In collaboration with other MU colleagues and researchers from the National Center for Advancing Translational Sciences, Johns Hopkins School of Medicine and Duke University, Duan explored whether muscle stem cells from mice could be efficiently edited. The researchers first delivered the gene editing tools to normal mouse muscle through AAV9, a virus that was recently approved by the U.S. Food and Drug Administration to treat spinal muscular atrophy.

“We transplanted AAV9 treated muscle into an immune-deficient mouse,” said Michael Nance, a MD-PhD program student in Duan’s lab and the lead author of the paper. “The transplanted muscle died first then regenerated from its stem cells. If the stem cells were successfully edited, the regenerated muscle cells should also carry the edited gene.”

The researchers’ reasoning was correct, as they found abundant edited cells in the regenerated muscle. They then tested if muscle stem cells in a mouse model of DMD could be edited with CRISPR. Similar to what they found in normal muscle, the stem cells in the diseased muscle were also edited.
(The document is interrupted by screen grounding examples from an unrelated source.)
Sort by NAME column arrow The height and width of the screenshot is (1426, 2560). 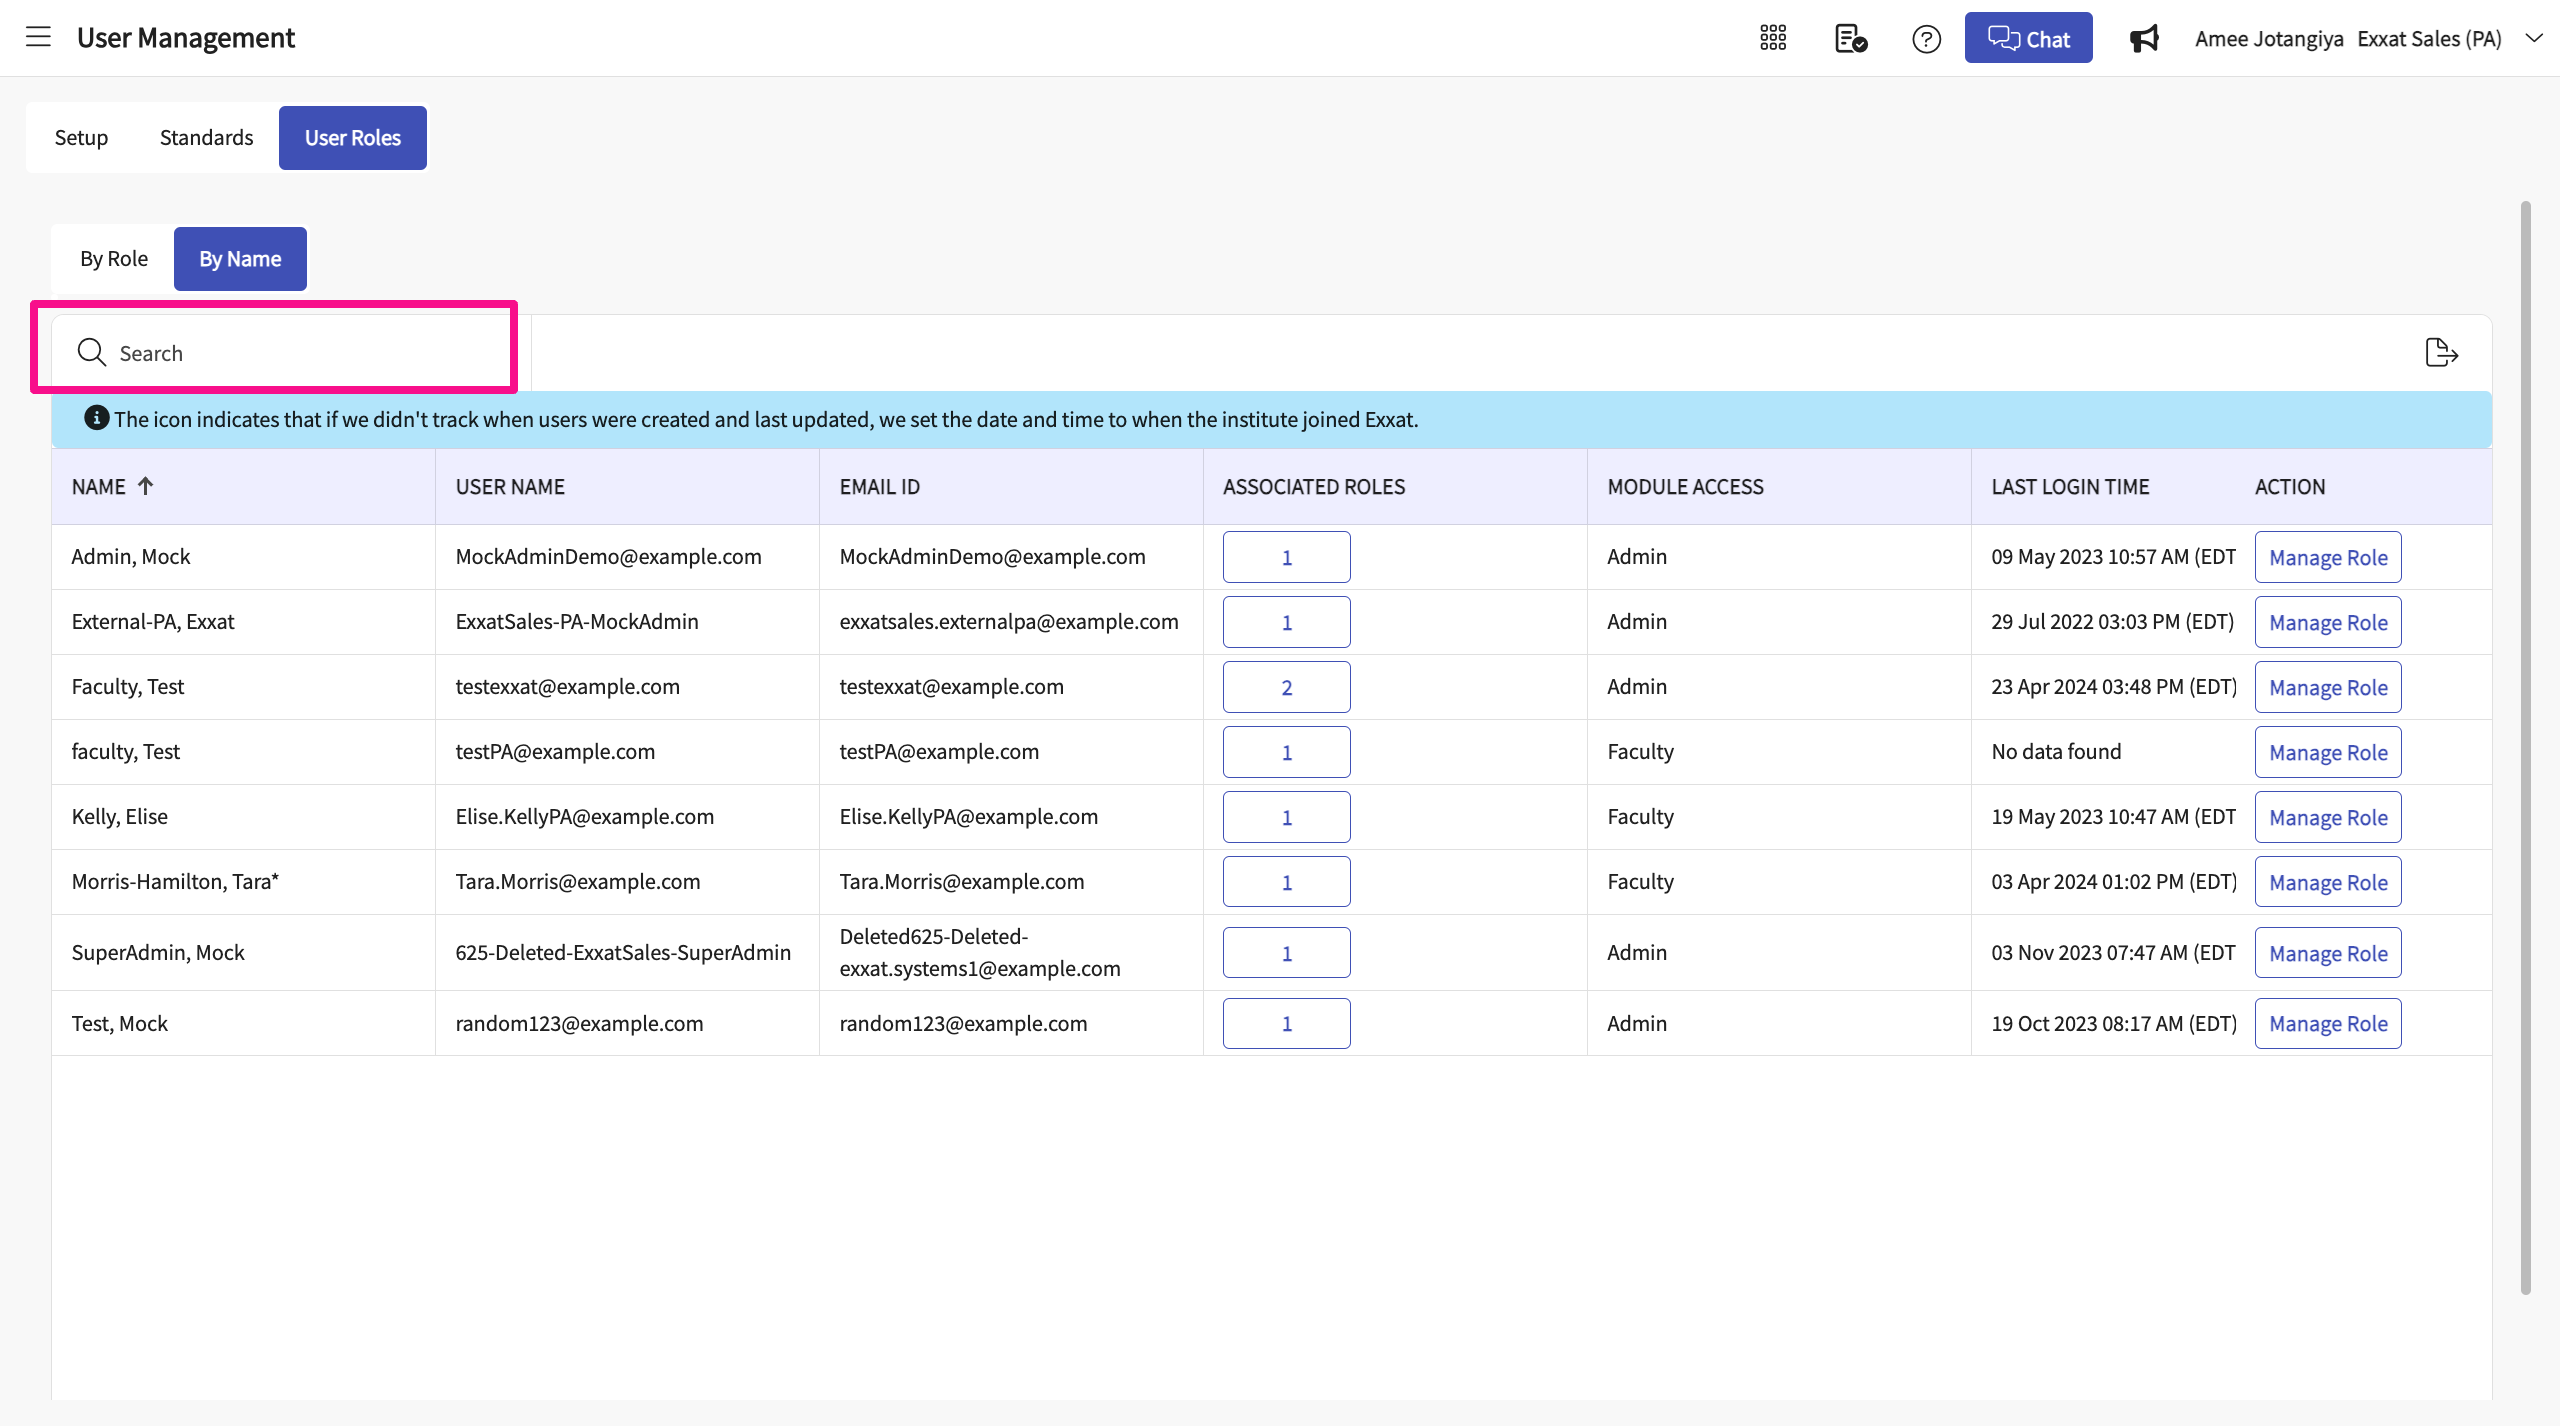tap(146, 486)
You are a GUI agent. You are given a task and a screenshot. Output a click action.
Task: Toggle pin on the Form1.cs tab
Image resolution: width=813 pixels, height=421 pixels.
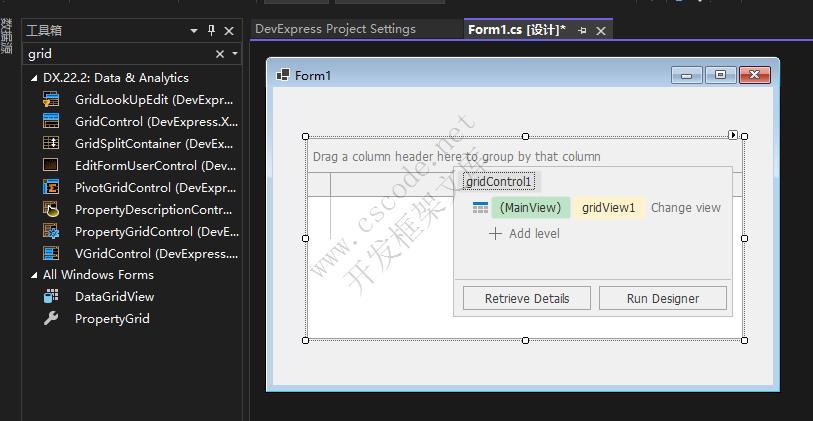[583, 31]
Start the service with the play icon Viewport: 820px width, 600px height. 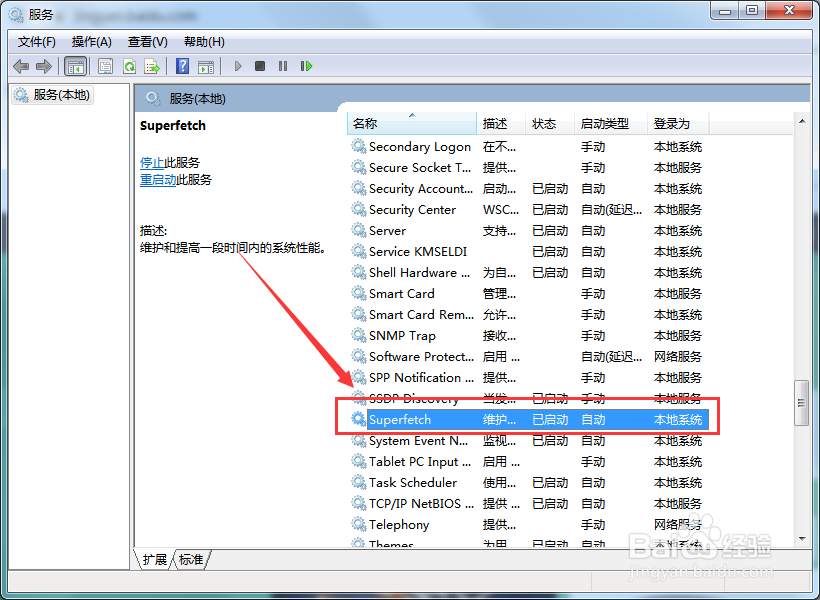pyautogui.click(x=237, y=66)
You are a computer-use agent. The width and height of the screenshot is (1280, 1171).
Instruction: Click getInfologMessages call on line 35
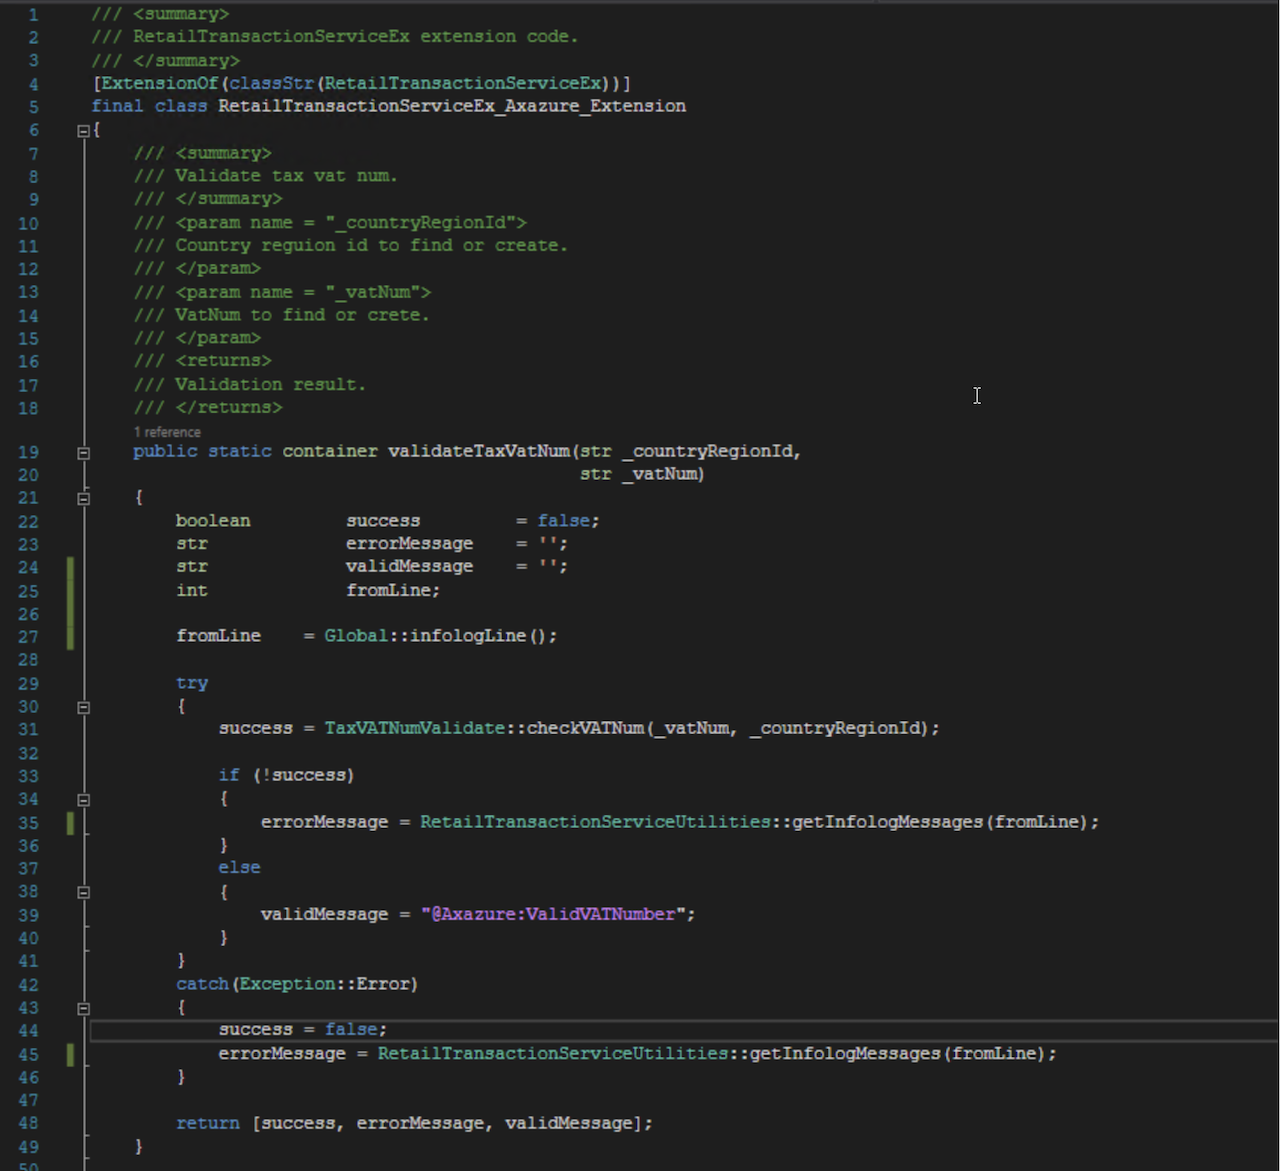tap(888, 822)
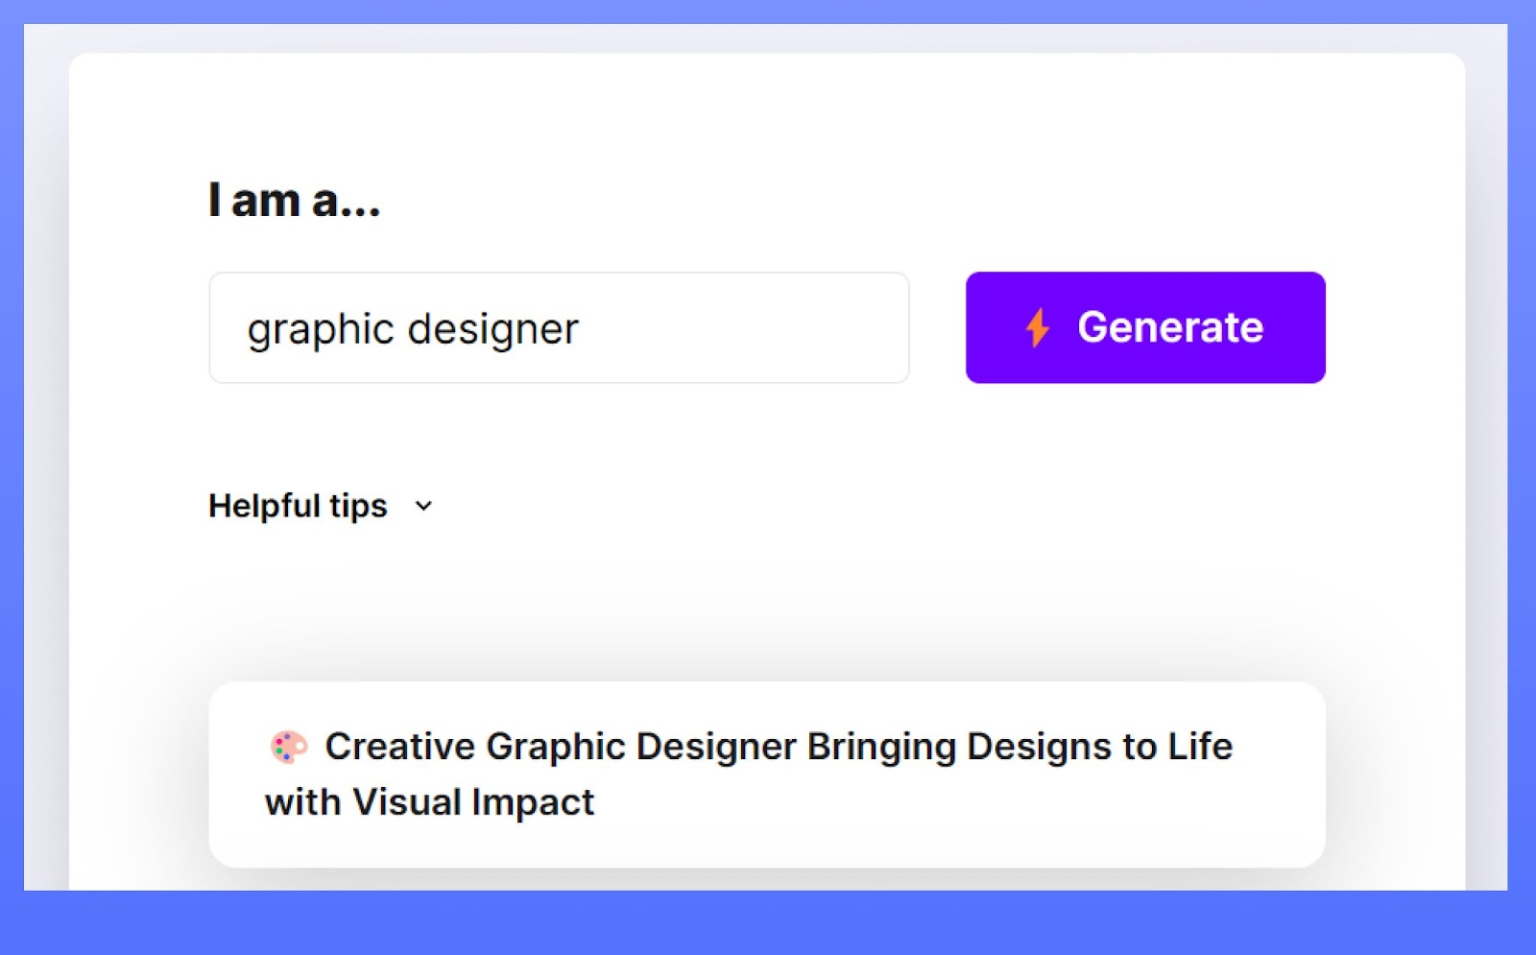Click the colorful palette glyph on the suggestion
The width and height of the screenshot is (1536, 955).
click(x=288, y=744)
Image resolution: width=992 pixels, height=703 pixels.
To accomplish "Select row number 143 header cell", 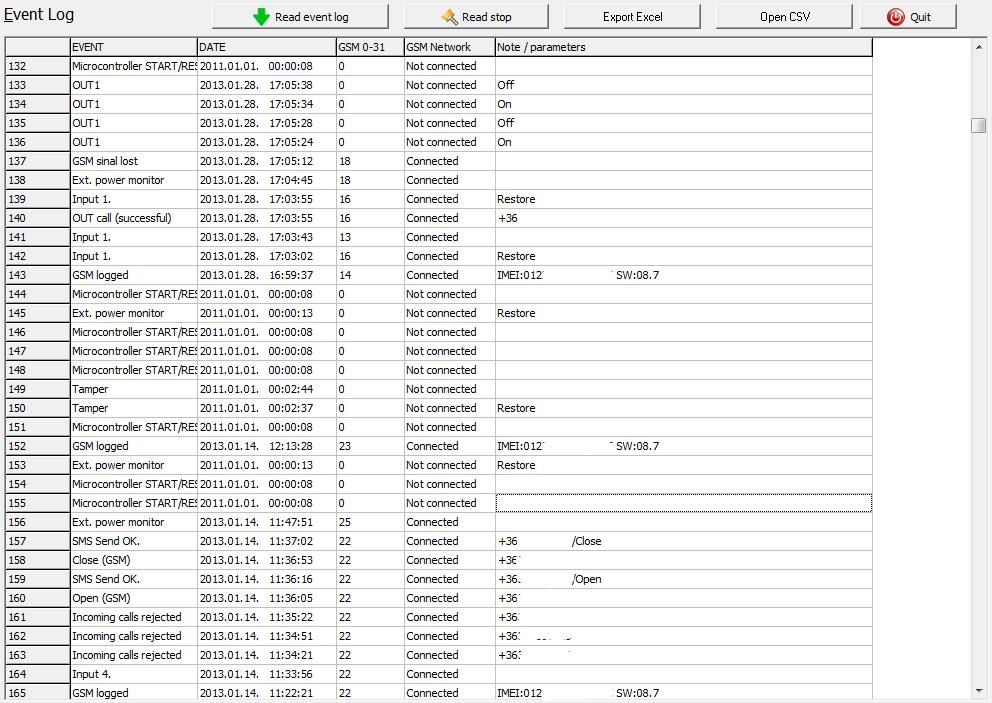I will [37, 275].
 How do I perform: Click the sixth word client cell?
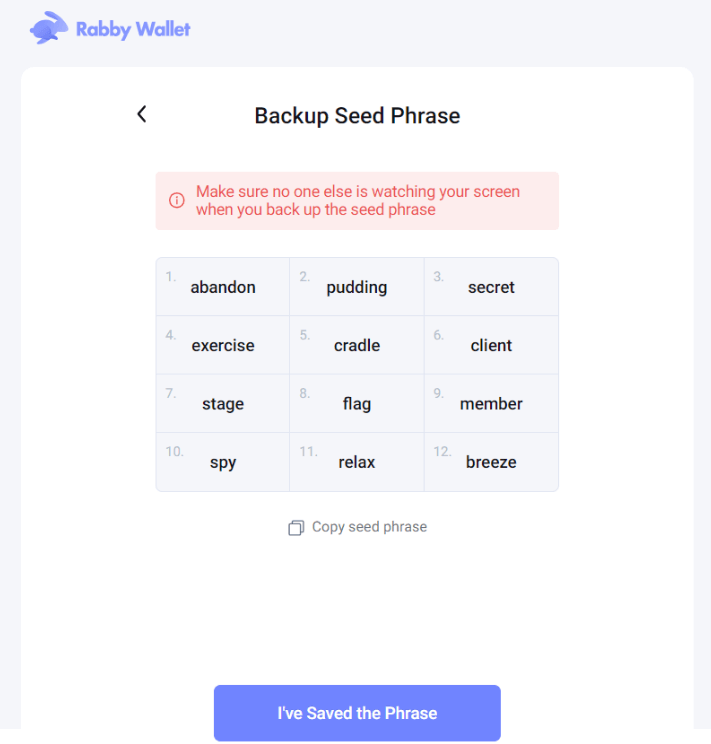click(x=491, y=345)
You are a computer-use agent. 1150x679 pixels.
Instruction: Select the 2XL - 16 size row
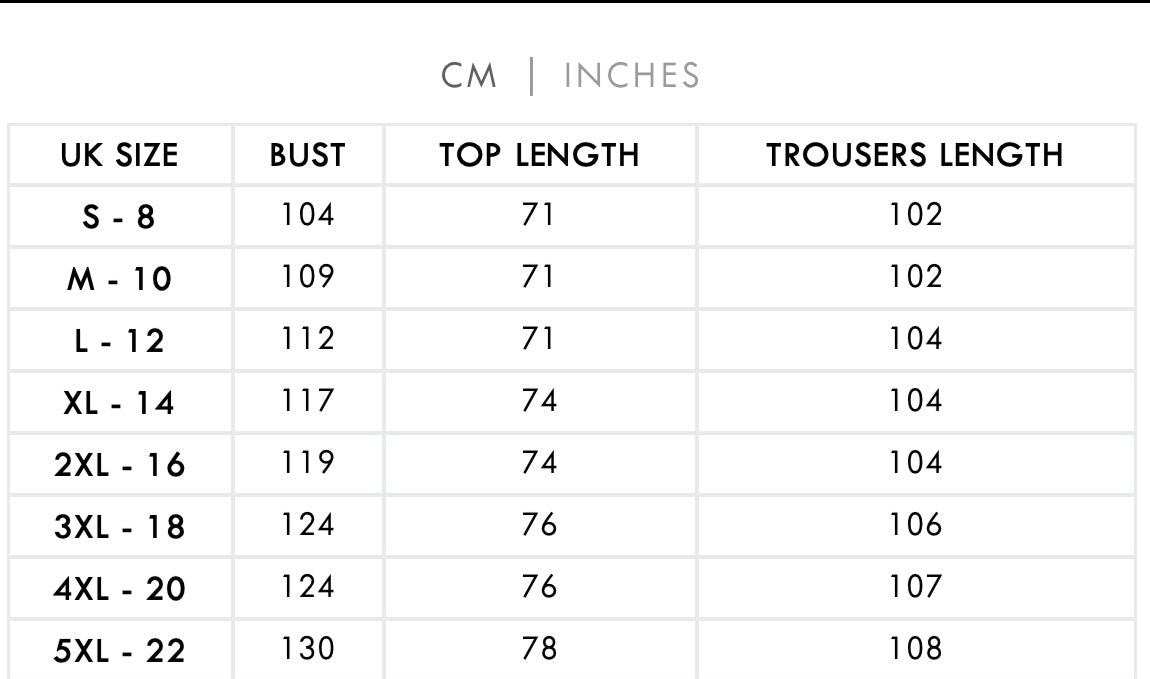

Cells regenerated from these edited cells successfully produced dystrophin.

“This finding suggests that CRISPR gene editing may provide a method for lifelong correction of the genetic mutation in DMD and potentially other muscle diseases,” Duan said. “Our research shows that CRISPR can be used to effectively edit the stem cells responsible for muscle regeneration. The ability to treat the stem cells that are responsible for maintaining muscle growth may pave the way for a one-time treatment that can provide a source of gene-edited cells throughout a patient’s life.”

With more study, the researchers hope this stem cell-targeted CRISPR approach may one day lead to long-lasting therapies for children with DMD.